Ashton Kutcher’s Monologue
[ Kutcher comes running onto Home Base, apparently unaware that he’s not wearing any pants ]
Ashton Kutcher: Thank you, thank you! Man, it is fan-tast-ic to be in New York City! Hosting has this show has been a dream of mine for, like.. I don’t even know how long! What.. like, eight months? And now, it’s finally happening! You don’t even.. this is a dream come true![ tight shot on Kutcher’s face, as thoughts race through his mind ]
Ashton Kutcher’s Thoughts: Oh, my God! I’m so pumped! Oh, my God, I’m so pumped! Everything is going perfectly.. Why do I feel like I’m forgetting something?
Ashton Kutcher: And now.. I’m hosting! This is.. this casr is amazing! I can’t beleive the job they do here every week! I mean, there’s so much to remember! you always feel like you’re going to forget something, like.. I don’t know.. like, your lines.. is it cool to make gay jokes around Kattan.. it’s unbelievable! You know.. it’s a lot colder in here than I thought it would be..
Ashton Kutcher’s Thoughts: I bet I forgot to zip my zipper.. Okay.. be cool.. check your zipper. Raise your hand.. slowly.. no one os noticing.. nooo.. I forgot the zipper altogether. Okay. I’m not wearing any pants. Cripes! Oh, God! Be cool. Do what everyone came here to see you do.. your fantastic impressions!
Ashton Kutcher: Soooo.. I was thinking about performing with 50 Cent tonight, annnd.. since Eminem couldn’t make it, and they’re kind of like partners.. I was thinking I could just, like, jump in on one of his songs, like, as Eminem.. like.. you know.. like, uh.. just be like.. “I love you like a fat kid loves cake!” Yeah, or like, like.. “I love you like Baby Hailey in a Vicadin break! I love you like Pamela loves Kid Rock! I love you like Jenny loves the block!” Just something like that, maybe..[ Maya Rudolph appears on stage ]

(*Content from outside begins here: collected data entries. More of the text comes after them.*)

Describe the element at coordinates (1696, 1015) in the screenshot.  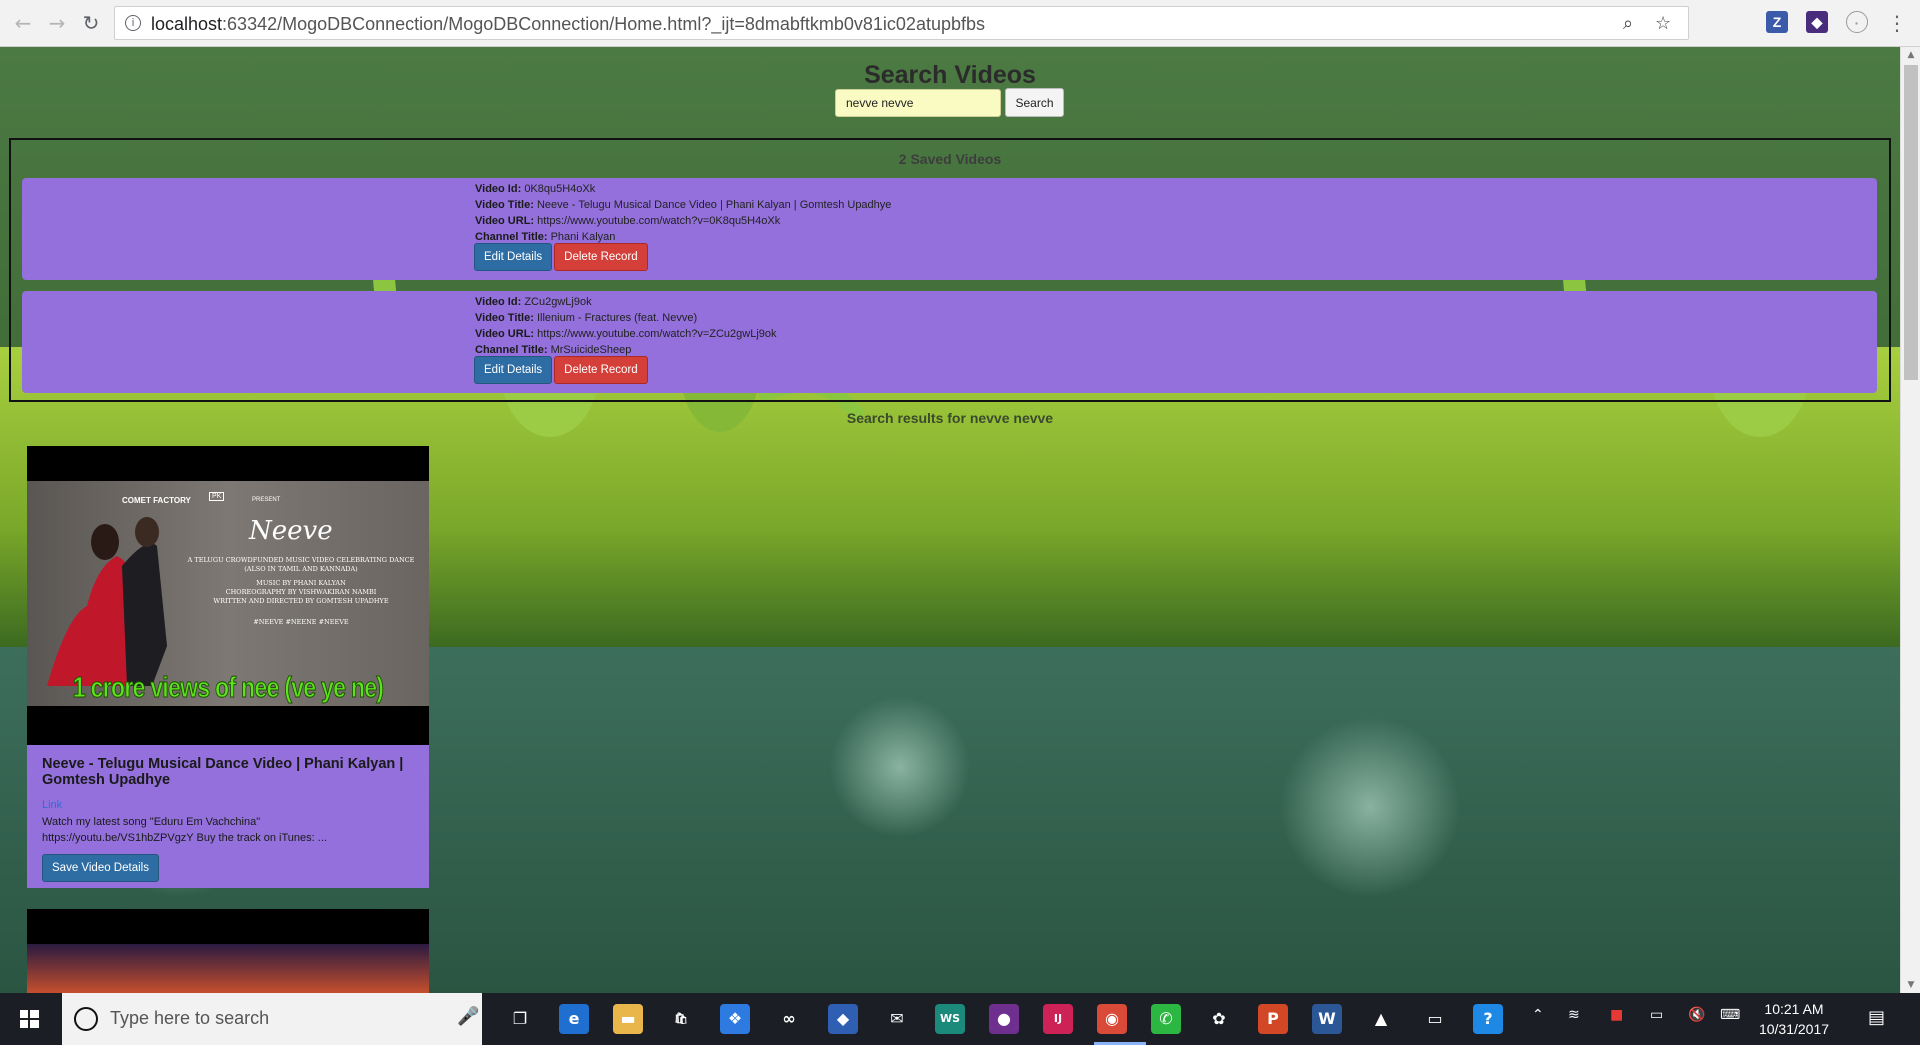
I see `volume-muted-icon: 🔇` at that location.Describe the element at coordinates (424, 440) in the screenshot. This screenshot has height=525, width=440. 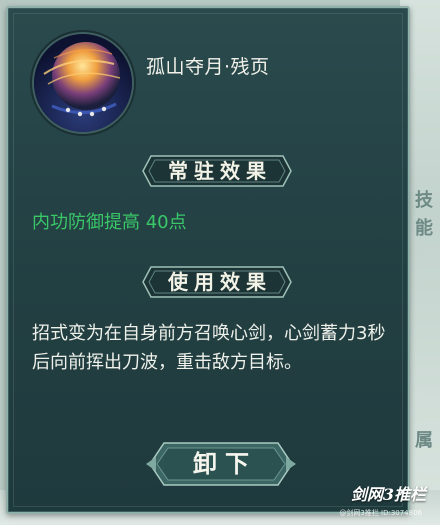
I see `side-tab-char-3: 属` at that location. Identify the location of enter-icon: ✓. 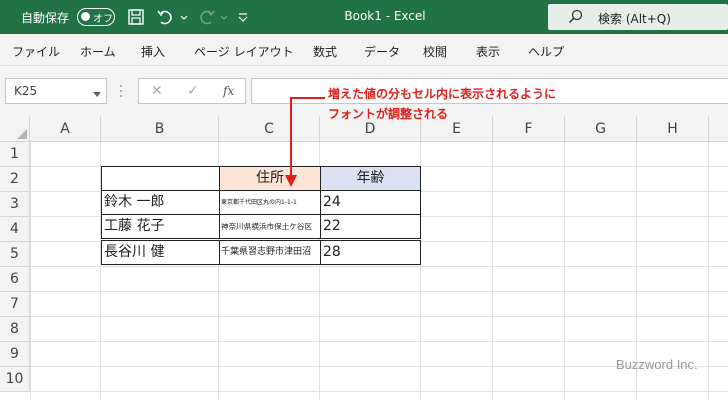
(193, 91).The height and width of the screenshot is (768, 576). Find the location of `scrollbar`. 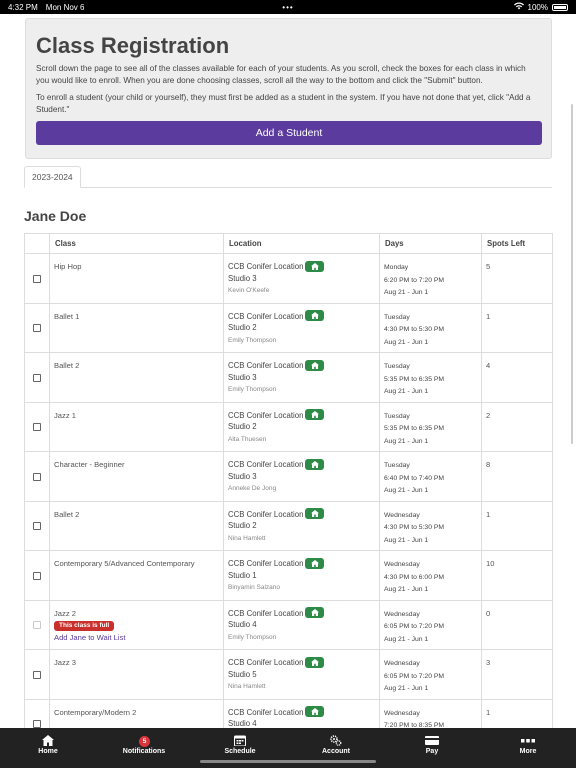

scrollbar is located at coordinates (572, 274).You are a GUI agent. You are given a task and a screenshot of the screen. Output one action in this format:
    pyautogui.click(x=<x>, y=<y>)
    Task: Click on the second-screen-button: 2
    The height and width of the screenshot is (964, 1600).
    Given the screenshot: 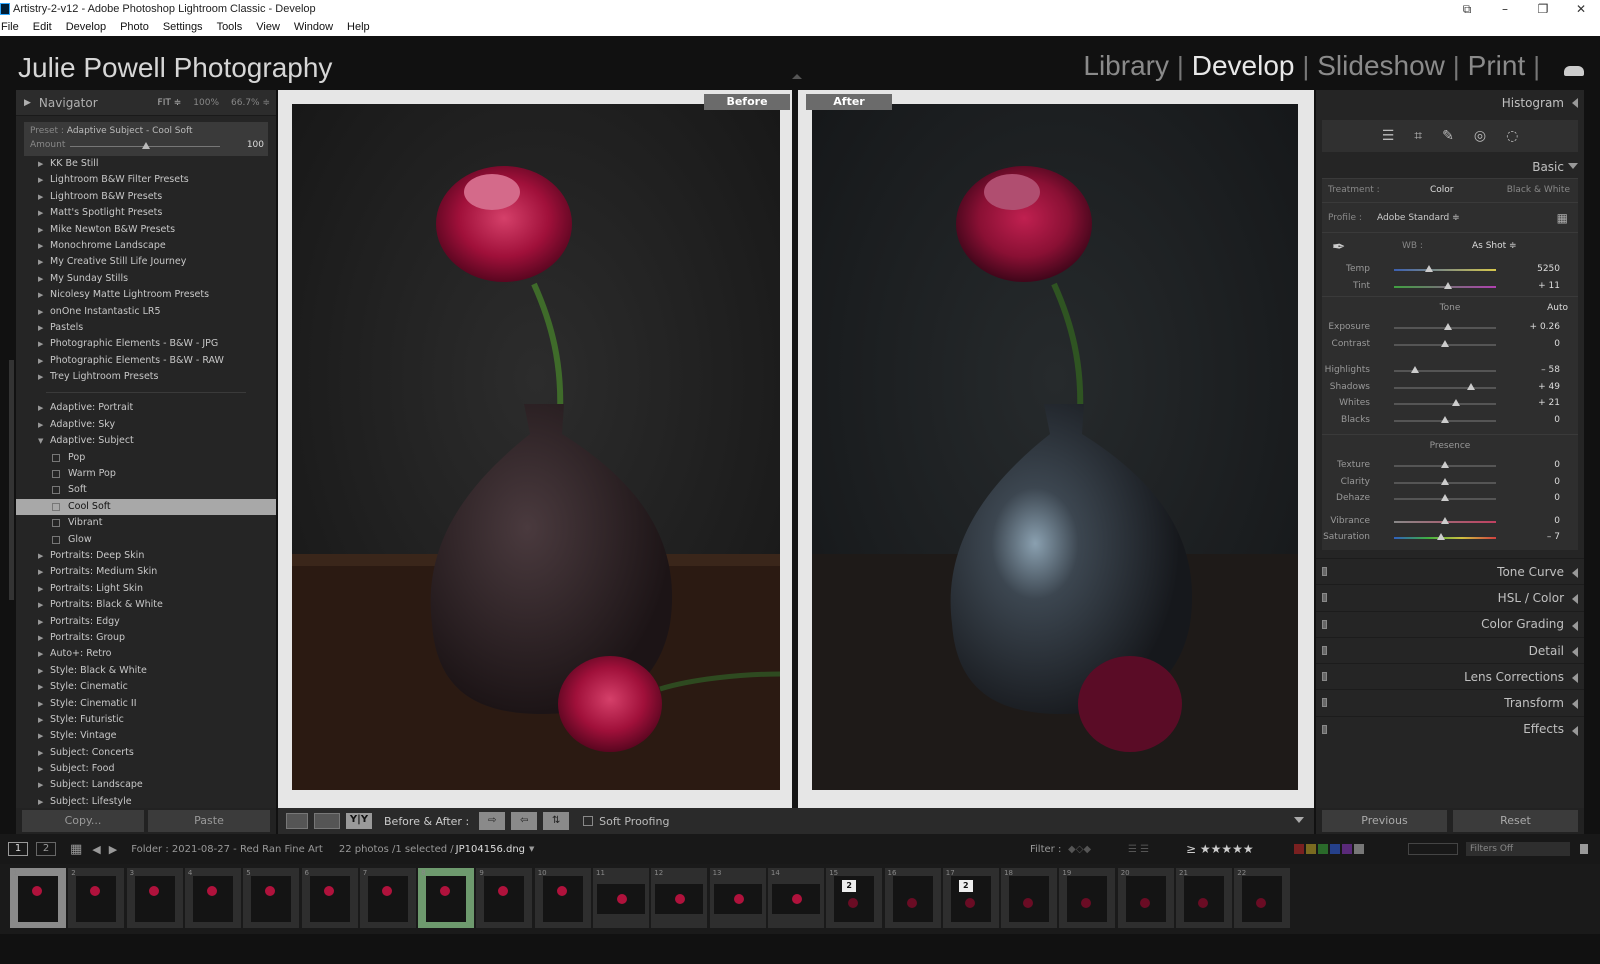 What is the action you would take?
    pyautogui.click(x=46, y=849)
     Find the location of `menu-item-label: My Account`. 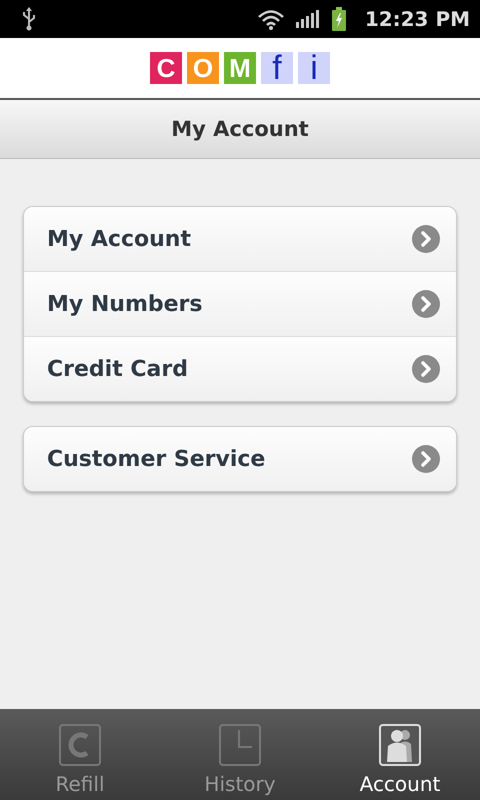

menu-item-label: My Account is located at coordinates (119, 239).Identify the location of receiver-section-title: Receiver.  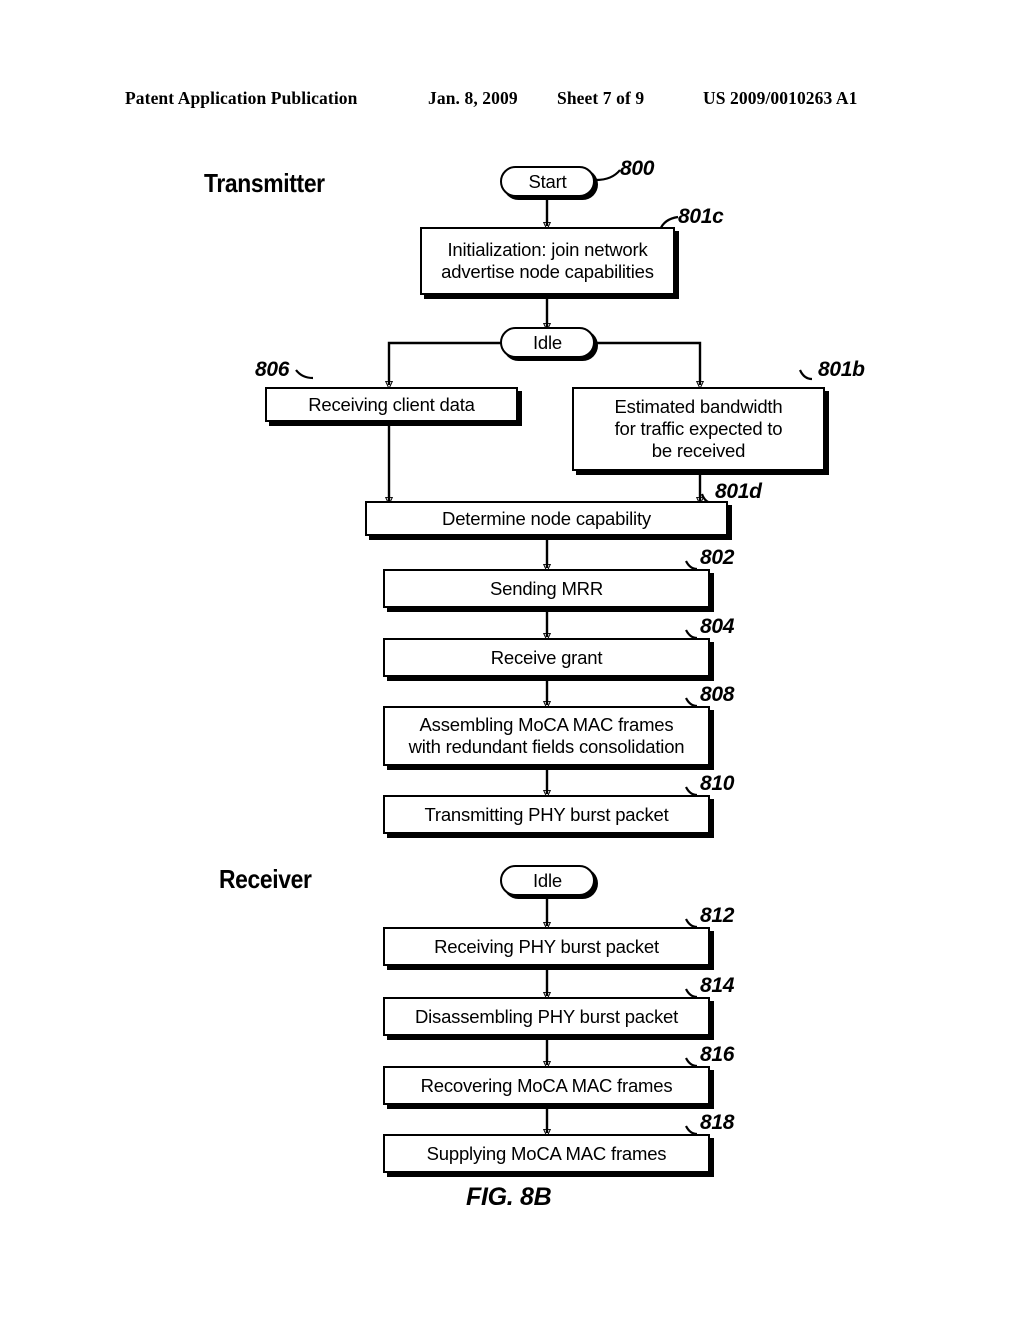
(266, 879).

Maya Rudolph: Hey, hey, hey, hey!
Ashton Kutcher: Hey! Maya Rudolph, everybody!
Maya Rudolph: Hi, baby, how are you? So, what’s up? How’s about a.. how’s about a hug for Mama, huh? [ they hug ]
Ashton Kutcher’s Thoughts: Ohhh.. this is not good.. No hugging the ladies in the tightie-whities.. Abort! Abort!
Ashton Kutcher: [ coming back ] Oh.. yeah.
Maya Rudolph: Are you doing alright, Ashton?
Ashton Kutcher: Yeah! Yeah! I’m good! Um.. let’s save the hugging for the party!
Maya Rudolph: Ha-ah! Absolutely!
Chris Parnell: Hey, how about a hug for Papa?
Ashton Kutcher: Uh.. may-maybe not now, Chris..
Chris Parnell: Okay. [ chuckles ] Fair enough. Then, uh.. do you mind if I wtch the rest of your monologue from over there in that dark corner?
Ashton Kutcher: Knock yourself out, man.
Chris Parnell: I just might! [ chuckles ]
Ashton Kutcher: Alright.. I gotta get some clothes on. So, you stick around.. we got a great show, and I promise I won’t forget anything else! 50 Cent is here..And we will be right back!